Why do we need to do it upstream? Why don’t we calculate it in the data warehouse? Because:
a) It is easier and more economical
b) The result can be used by other downstream systems, not only the DW
c) It forms a logical grouping architecturally
For example, a credit risk system A is responsible for calculating various measures, ratios and indicators. We then need 1 more ratio, which was not already calculated in system A, it is easier to calculate it in system A because they already calculating various ratios. It will be in the same place/program as the other calculations, and it will already have access to the database columns it requires.
What I meant with “logical grouping” in point c) above is that when the data is published/sent to downstream system, the new ratio can be included in the existing group of ratios and published together with minimal extra effort.
As always, there are exceptions to everything.

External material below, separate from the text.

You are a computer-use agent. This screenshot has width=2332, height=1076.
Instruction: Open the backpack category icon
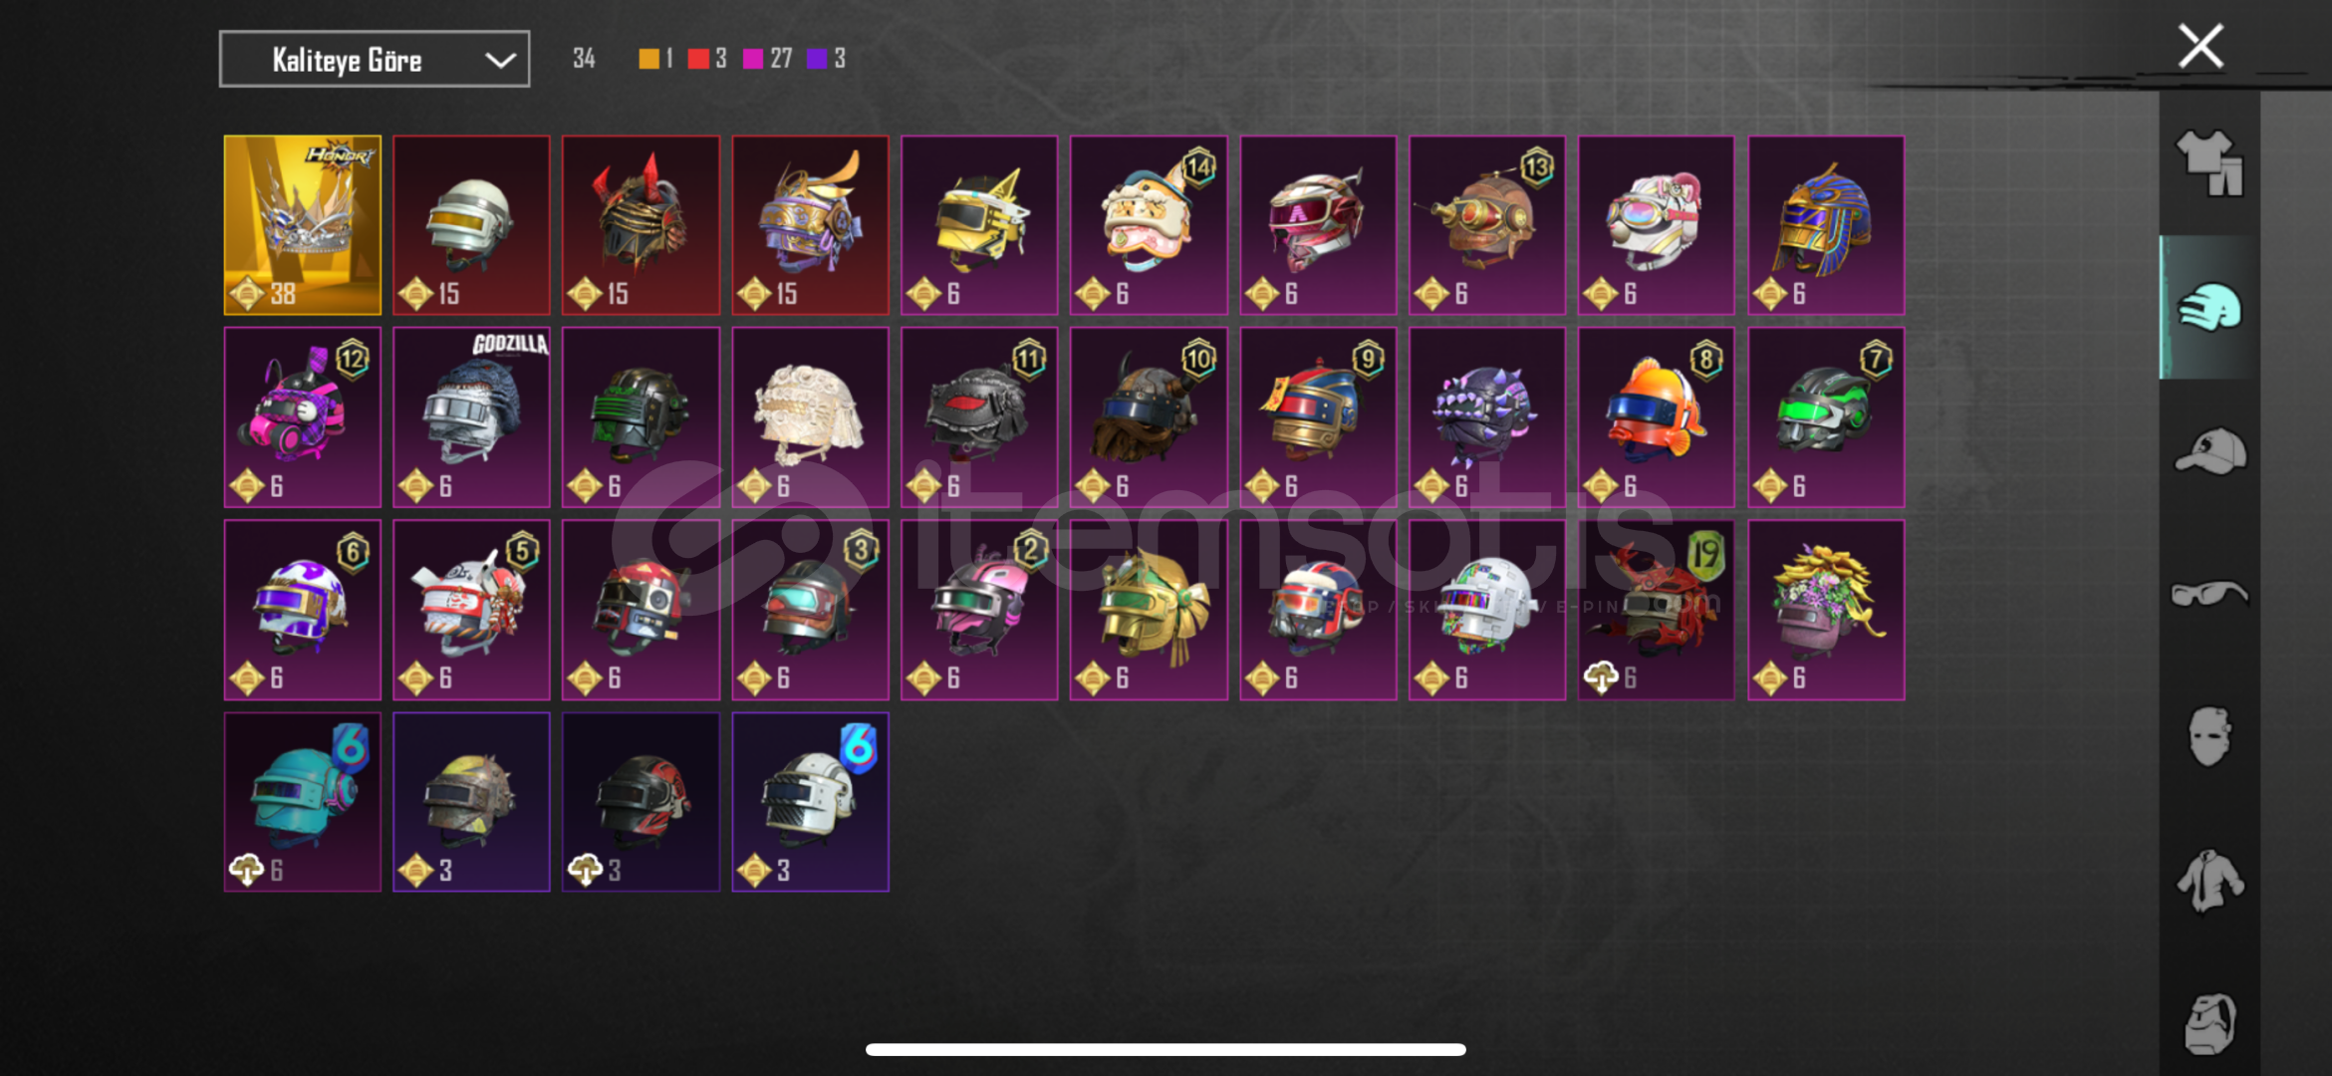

There are 2 exceptions to this principle:
a) If the calculation involved data from several source/upstream systems, then we have to perform it in the DW, no argument about it.
b) If the calculation is complex and DW is more equipped to do it, it could be better to perform it in DW. An example of this is customer classification, i.e. a mobile company who wants to classify the customers based on spending patterns.
It is usually a hard fight to ask an upstream system to do the work for a downstream system. “Why should I?” and “What do I get from this?”, will have to be answered in their favour, before the management of the upstream system would agree to do it.
And why should they indeed. Think about it from their point of view, you are asking them to do some work, of their own budget, of which produces no benefit to them. No one in their right minds would agree to that. This is why, in reality, the work of adding extra calculation falls under the DW project umbrella. “You need it, you do it”.
There are ways to do deal with this politics. These 2 are usual ways:
a) Ask somebody in higher position who overlooks both of you. Present the case of “This company will benefit $x if we do this upstream”. As always, when dealing with a C level, just “show them the money”. Anybody in their right mind will follow the money.
b) Pay him. Cross charge the activity. Totally funded by you, and therefore (important!) controlled by you.
Fighting with Yourself
This is a much harder fight. You yourself want the work to fall in your hands. As a DW Manager, you want this work to be done in DW. You will get more budget (obviously, it would be fool not to ask for an increase of money) and you will get more resource (time and people), meaning more power. In an under-constraint project this could be a good relief. Everybody under you (Mr. Architect, Mr. Analyst, Mr. Developer, Mr. Tester) would prefer the work to be done in DW, for an obvious reason that benefit themselves.
There are 2 usual ways to look at this:
a) By giving the work to the upstream system you have a control over them, possibility of promotion to a position overseeing both departments
b) Closer relationship to the CEO (as you have to present the case to him, see politics above)
Not sure why I wrote about politics and management today. Probably because it just flows naturally from the “Upstream” topic. Probably because of hot summer weather (32 C today in London!). I think I better stay on the technical side. Dealing with the “how to make it happen”. It’s simpler and less head ache 🙂
Vincent Rainardi, 27/6/2011